The Rosie Project (Don Tillman #1)(14)
‘Exercise is extremely important for maintaining health.’
‘So my dad tells me. He’s a personal trainer. Constantly on my case. He gave me a gym membership for my birthday. At his gym. He has this idea we should train for a triathlon together.’
‘Surely you should follow his advice,’ I said.
‘Fuck, I’m almost thirty. I don’t need my dad telling me what to do.’ She changed the subject. ‘Listen, I’m starving. Let’s get a pizza.’
I was not prepared to consider a restaurant after the preceding trauma. I told her that I intended to revert to my original plan for the evening, which was cooking at home.
‘Got enough for two?’ she asked. ‘You still owe me dinner.’
This was true but there had been too many unscheduled events already in my day.
‘Come on. I won’t criticise your cooking. I can’t cook to save my life.’
I was not concerned about my cooking being criticised. But the lack of cooking skills on her part was the third fault so far in terms of the Wife Project questionnaire, after the late arrival and the lack of fitness. There was almost certainly a fourth: it was unlikely that her profession as waitress and barmaid was consistent with the specified intellectual level. There was no point in continuing.
Before I could protest, Rosie had flagged down a minivan taxi with sufficient capacity for my bike.
‘Where do you live?’ she asked.
7
‘Wow, Mr Neat. How come there are no pictures on the walls?’
I had not had visitors since Daphne moved out of the building. I knew that I only needed to put out an extra plate and cutlery. But it had already been a stressful evening, and the adrenaline-induced euphoria that had immediately followed the Jacket Incident had evaporated, at least on my part. Rosie seemed to be in a permanently manic state.
We were in the living area, which adjoins the kitchen.
‘Because after a while I would stop noticing them. The human brain is wired to focus on differences in its environment – so it can rapidly discern a predator. If I installed pictures or other decorative objects, I would notice them for a few days and then my brain would ignore them. If I want to see art, I go to the gallery. The paintings there are of higher quality, and the total expenditure over time is less than the purchase price of cheap posters.’ In fact, I had not been to an art gallery since the tenth of May, three years before. But this information would weaken my argument and I saw no reason to share it with Rosie and open up other aspects of my personal life to interrogation.
Rosie had moved on and was now examining my CD collection. The investigation was becoming annoying. Dinner was already late.

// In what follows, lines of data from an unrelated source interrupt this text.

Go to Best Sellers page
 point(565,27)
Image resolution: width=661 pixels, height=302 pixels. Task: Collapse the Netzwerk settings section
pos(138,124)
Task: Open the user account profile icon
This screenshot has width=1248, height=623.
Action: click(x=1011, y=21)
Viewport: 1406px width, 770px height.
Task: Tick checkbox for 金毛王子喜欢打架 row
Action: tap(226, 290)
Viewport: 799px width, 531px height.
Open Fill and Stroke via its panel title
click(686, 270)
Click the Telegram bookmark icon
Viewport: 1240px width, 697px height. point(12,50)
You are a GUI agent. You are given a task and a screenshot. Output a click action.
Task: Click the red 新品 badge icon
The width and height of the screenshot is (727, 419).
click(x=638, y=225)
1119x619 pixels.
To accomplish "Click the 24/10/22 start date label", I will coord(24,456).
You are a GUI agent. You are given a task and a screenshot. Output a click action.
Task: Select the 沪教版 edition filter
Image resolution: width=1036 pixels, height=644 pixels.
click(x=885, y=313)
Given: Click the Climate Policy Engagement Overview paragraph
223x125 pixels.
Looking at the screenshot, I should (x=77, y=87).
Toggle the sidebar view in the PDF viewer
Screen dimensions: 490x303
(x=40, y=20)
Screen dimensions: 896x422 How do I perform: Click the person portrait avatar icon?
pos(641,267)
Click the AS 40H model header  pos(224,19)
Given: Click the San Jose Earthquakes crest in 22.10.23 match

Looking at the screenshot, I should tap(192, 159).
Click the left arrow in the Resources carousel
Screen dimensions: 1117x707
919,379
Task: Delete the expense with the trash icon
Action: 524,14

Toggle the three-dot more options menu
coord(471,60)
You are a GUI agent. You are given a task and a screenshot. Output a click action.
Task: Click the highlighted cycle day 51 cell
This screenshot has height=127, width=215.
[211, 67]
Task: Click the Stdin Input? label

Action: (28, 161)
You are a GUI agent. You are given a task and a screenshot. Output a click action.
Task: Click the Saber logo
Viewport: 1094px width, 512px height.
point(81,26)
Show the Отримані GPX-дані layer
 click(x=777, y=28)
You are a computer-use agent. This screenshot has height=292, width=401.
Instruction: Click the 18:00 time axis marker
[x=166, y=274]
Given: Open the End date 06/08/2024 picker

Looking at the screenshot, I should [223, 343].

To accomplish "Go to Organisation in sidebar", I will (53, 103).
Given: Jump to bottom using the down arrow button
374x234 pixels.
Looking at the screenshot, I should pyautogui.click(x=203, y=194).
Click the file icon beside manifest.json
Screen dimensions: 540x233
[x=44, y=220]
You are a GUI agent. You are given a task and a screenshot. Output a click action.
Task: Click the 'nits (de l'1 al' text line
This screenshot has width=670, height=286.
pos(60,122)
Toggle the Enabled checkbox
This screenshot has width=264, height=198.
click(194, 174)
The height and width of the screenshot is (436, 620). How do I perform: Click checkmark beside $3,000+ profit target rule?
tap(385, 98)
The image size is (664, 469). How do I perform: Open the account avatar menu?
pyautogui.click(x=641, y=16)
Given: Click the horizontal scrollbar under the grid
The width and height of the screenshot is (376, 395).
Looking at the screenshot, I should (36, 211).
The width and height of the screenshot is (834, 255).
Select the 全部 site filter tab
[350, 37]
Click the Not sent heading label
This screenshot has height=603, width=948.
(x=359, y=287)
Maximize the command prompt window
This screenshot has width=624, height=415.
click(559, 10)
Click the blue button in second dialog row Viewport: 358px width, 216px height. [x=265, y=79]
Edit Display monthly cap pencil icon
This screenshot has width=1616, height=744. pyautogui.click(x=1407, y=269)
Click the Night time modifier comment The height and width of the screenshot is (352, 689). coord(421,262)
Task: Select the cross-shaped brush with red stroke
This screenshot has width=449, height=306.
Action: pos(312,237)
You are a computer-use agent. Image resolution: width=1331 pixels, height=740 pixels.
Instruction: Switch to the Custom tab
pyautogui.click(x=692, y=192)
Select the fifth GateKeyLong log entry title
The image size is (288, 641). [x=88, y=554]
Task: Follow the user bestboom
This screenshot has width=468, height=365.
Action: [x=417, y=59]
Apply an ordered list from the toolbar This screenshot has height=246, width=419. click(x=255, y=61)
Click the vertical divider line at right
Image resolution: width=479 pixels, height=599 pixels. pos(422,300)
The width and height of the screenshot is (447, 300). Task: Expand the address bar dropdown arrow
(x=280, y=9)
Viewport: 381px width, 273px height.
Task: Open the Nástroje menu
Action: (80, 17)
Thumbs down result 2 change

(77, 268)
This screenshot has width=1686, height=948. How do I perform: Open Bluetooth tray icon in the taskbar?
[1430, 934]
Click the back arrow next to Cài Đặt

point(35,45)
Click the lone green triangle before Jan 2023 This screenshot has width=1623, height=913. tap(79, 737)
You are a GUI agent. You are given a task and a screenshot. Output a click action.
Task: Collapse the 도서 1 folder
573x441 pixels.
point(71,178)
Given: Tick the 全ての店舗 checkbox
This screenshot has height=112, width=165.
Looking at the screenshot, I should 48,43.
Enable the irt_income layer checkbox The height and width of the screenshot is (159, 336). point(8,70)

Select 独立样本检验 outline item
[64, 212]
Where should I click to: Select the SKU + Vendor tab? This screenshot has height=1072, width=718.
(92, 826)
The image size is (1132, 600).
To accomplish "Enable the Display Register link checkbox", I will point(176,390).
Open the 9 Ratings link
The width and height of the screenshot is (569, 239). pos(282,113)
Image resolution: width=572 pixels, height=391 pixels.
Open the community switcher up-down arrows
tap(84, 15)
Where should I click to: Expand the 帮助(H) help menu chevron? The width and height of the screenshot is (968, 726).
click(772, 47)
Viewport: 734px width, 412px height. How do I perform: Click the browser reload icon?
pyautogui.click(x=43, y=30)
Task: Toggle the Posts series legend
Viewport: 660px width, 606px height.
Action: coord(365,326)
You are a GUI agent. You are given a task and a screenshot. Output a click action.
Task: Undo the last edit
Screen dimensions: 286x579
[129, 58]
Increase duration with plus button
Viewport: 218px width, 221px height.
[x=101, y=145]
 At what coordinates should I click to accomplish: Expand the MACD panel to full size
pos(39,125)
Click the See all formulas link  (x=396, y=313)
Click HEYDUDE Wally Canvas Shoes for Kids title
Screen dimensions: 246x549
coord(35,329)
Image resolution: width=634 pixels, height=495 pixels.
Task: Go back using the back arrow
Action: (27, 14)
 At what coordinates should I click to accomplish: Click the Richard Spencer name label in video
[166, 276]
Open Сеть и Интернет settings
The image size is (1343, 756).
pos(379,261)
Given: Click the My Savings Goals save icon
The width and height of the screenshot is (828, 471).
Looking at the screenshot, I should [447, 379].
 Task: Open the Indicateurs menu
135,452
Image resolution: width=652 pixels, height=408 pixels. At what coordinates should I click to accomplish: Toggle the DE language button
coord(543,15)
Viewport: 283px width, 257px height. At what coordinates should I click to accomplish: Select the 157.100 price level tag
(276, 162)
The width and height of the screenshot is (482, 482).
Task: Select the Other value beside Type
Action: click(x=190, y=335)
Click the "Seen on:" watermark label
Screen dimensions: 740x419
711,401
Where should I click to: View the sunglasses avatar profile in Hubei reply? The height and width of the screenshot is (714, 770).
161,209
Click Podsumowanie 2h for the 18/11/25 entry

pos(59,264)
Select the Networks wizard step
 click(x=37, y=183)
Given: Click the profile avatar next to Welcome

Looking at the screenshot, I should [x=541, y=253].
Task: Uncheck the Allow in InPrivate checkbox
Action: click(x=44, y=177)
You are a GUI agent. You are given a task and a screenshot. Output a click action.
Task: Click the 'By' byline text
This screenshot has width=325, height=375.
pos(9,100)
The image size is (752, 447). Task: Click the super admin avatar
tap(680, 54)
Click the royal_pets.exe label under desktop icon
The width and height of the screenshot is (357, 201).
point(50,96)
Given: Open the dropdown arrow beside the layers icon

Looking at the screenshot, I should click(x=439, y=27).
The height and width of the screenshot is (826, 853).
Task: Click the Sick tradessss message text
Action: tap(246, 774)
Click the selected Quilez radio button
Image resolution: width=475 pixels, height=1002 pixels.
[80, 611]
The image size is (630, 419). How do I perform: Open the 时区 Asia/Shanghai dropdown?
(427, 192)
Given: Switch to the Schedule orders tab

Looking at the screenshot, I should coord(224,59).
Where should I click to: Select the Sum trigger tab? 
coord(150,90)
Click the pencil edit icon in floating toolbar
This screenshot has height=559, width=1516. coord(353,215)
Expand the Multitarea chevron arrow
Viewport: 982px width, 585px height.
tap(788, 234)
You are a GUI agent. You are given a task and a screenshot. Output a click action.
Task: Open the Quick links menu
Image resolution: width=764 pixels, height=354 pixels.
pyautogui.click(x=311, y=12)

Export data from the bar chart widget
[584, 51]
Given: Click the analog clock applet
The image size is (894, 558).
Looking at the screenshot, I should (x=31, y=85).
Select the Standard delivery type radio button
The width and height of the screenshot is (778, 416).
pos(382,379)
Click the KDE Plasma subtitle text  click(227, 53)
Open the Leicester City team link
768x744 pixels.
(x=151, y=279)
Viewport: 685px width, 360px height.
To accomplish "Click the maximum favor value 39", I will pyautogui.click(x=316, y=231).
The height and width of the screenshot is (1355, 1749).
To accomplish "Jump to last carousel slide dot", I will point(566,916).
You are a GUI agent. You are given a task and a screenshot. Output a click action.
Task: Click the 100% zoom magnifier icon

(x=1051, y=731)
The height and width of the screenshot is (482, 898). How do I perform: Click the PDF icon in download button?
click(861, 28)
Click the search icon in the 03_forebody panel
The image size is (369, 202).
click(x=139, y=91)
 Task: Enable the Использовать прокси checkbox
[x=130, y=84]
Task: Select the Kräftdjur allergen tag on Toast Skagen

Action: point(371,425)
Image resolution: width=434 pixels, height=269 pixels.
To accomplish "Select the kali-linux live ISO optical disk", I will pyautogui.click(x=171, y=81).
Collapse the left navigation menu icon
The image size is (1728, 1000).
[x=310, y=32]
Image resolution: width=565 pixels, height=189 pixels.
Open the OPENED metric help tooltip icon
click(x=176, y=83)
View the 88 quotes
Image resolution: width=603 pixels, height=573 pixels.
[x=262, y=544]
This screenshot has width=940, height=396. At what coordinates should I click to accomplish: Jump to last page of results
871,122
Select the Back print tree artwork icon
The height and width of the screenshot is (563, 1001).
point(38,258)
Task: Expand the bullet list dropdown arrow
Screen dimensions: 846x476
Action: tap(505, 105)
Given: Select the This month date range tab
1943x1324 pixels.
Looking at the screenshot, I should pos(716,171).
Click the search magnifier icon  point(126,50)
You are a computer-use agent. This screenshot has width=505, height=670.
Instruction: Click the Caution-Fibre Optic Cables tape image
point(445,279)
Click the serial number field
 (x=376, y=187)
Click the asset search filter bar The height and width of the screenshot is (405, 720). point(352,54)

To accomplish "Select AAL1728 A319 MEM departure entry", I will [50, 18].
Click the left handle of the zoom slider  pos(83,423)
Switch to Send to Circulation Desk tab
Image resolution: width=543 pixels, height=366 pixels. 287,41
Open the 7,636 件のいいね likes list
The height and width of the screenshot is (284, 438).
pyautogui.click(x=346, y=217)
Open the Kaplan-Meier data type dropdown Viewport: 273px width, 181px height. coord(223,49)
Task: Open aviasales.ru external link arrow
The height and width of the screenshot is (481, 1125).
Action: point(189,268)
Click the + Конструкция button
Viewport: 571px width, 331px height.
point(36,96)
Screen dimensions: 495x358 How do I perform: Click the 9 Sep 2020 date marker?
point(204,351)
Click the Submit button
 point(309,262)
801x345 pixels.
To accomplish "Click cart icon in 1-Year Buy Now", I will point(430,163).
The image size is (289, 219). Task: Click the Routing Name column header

‘You really love Bach,’ she said. This was a reasonable deduction, as my CD collection consists only of the works of that composer. But it was not correct.
‘I decided to focus on Bach after reading G?del, Escher, Bach by Douglas Hofstadter. Unfortunately I haven’t made much progress. I don’t think my brain works fast enough to decode the patterns in the music.’
‘You don’t listen to it for fun?’
This was beginning to sound like the initial dinner conversations with Daphne and I didn’t answer.
‘You’ve got an iPhone?’ she said.
‘Of course, but I don’t use it for music. I download podcasts.’
‘Let me guess – on genetics.’
‘Science in general.’
I moved to the kitchen to begin dinner preparation and Rosie followed me, stopping to look at my whiteboard schedule.
‘Wow,’ she said, again. This reaction was becoming predictable. I wondered what her response to DNA or evolution would be.
I commenced retrieval of vegetables and herbs from the refrigerator. ‘Let me help,’ she said. ‘I can chop or something.’ The implication was that chopping could be done by an inexperienced person unfamiliar with the recipe. After her comment that she was unable to cook even in a life-threatening situation, I had visions of huge chunks of leek and fragments of herbs too fine to sieve out.
‘No assistance is required,’ I said. ‘I recommend reading a book.’
I watched Rosie walk to the bookshelf, briefly peruse the contents, then walk away. Perhaps she used IBM rather than Mac software, although many of the manuals applied to both.
The sound system has an iPod port that I use to play podcasts while I cook. Rosie plugged in her phone, and music emanated from the speakers. It was not loud, but I was certain that if I had put on a podcast without asking permission when visiting someone’s house, I would have been accused of a social error. Very certain, as I had made this exact mistake at a dinner party four years and sixty-seven days ago.
Rosie continued her exploration, like an animal in a new environment, which of course was what she was. She opened the blinds and raised them, creating some dust. I consider myself fastidious in my cleaning, but I do not need to open the blinds and there must have been dust in places not reachable without doing so. Behind the blinds are doors, and Rosie released the bolts and opened them.
I was feeling very uncomfortable at this violation of my personal environment. I tried to concentrate on food preparation as Rosie stepped out of sight onto the balcony. I could hear her dragging the two big pot plants, which presumably were dead after all these years. I put the herb and vegetable mixture in the large saucepan with the water, salt, rice wine vinegar, mirin, orange peel and coriander seeds.